:: TEXTO ::
****
El sindicalista y diputado socialista francés Paul Lafargue quiso aplicar la doctrina marxista al ámbito laboral con un pequeño ensayo titulado Le droit à la paresse (El derecho a la pereza | The Right to Be Lazy) que escribió para el diario L´Égalité en 1880 y que, tres años más tarde, se reeditó con algunas notas adicionales que el autor añadió durante su reclusión en la prisión de Sainte-Pélagie (Francia), donde fue encarcelado por llevar a cabo labores de propaganda revolucionaria. Lafargue había nacido en Santiago de Cuba en 1842, cuando la isla formaba parte de España, en el seno de una familia de origen bordelés que era propietaria de un cafetal; de regreso a Burdeos, el joven Paul se trasladó a París para estudiar Medicina; fue allí donde comenzó a frecuentar las asambleas políticas, decantándose por la lucha de Karl Marx frente a los partidarios de Bakunin. Viajó por diversos países europeos divulgando sus ideas, participó en la Primera Internacional y, tras visitar el domicilio del célebre comunista alemán en Londres, se casó con su segunda hija, Laura Marx, en 1868, con la que vivió hasta que el matrimonio decidió quitarse la vida mediante una inyección hipodérmica de ácido cianhídrico –la tóxica disolución en agua del cianuro de hidrógeno– en 1911.
El contenido de su breve ensayo considera –con grandes dosis de ironía– que los proletarios se han entregado en cuerpo y alma al vicio del trabajo concebido como el más terrible azote que jamás ha castigado a la humanidad porque –en su opinión– el trabajo sólo se convertirá en un condimento de los placeres de la pereza, en un ejercicio benéfico al organismo humano y en una pasión útil al organismo social cuando sea sabiamente regularizado y limitado a un máximo de tres horas.
****
:: MATERIAL RECOPILADO ::
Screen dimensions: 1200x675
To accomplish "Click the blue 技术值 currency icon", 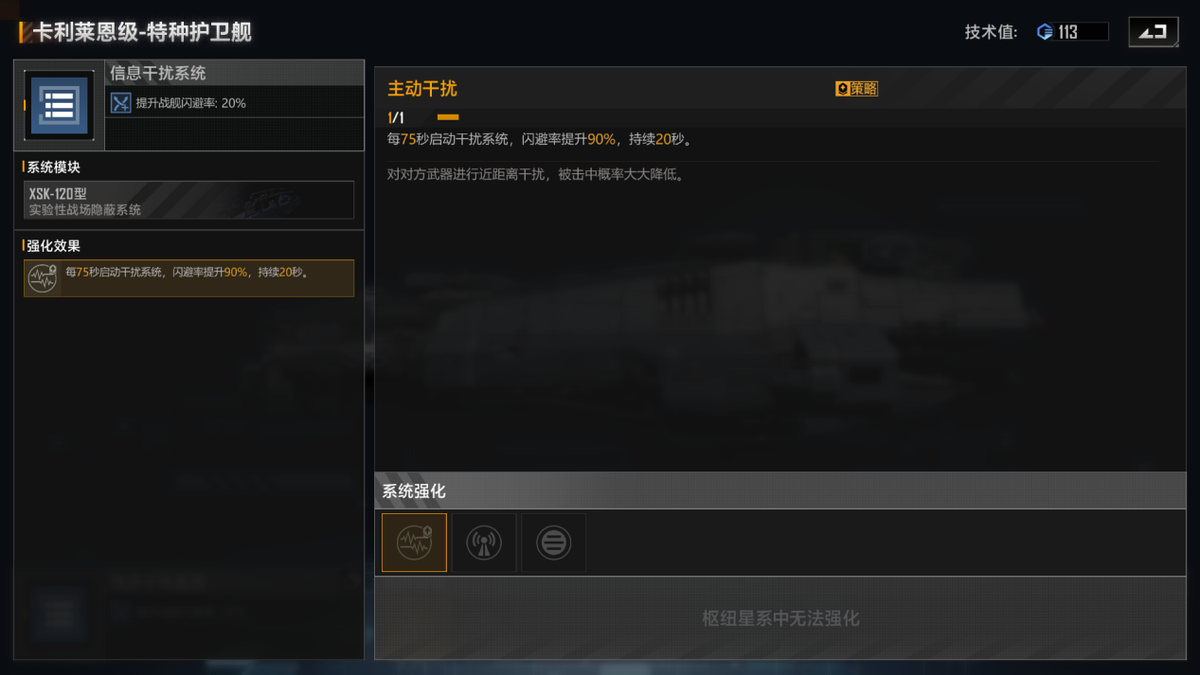I will tap(1045, 32).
****
:: INSTRUCCIONES ::
a. Enumera, por favor, las ciudades que se nombran en el texto sobre Paul Lafargue, en el orden en que aparecen.
b. Escribe la continuación del texto sobre Paul Lafargue a partir de su última frase.

:: RESPUESTAS EN ORDEN ::
a. Santiago de Cuba, Burdeos, París, Londres

b.
A propósito de la duración de la desmesuradamente larga jornada laboral, señaló que los presidiarios condenados a trabajos forzados no trabajaban más de diez horas; los esclavos de las Antillas, una media de nueve; mientras que en Francia, en la nación que había hecho la revolución de 1789 y proclamado los pomposos Derechos del Hombre, había fábricas donde la jornada era de dieciséis horas, en las cuales no se concedía a los obreros más que una hora y media de pausa para las comida. Esto sucedía en el mismo país que en 1848, aceptó como una conquista revolucionaria, la ley que limitaba el trabajo en las fábricas a doce horas por día.
El sarcástico Lafargue ironizó sobre la pasión ciega, perversa y homicida del trabajo afirmando que a medida que la máquina se perfecciona y sustituye con una rapidez y precisión cada vez mayor al trabajo humano, el obrero, en vez de aumentar su reposo en la misma cantidad, redobla aún más su esfuerzo, como si quisiera rivalizar con la máquina. ¡Oh competencia absurda y asesina!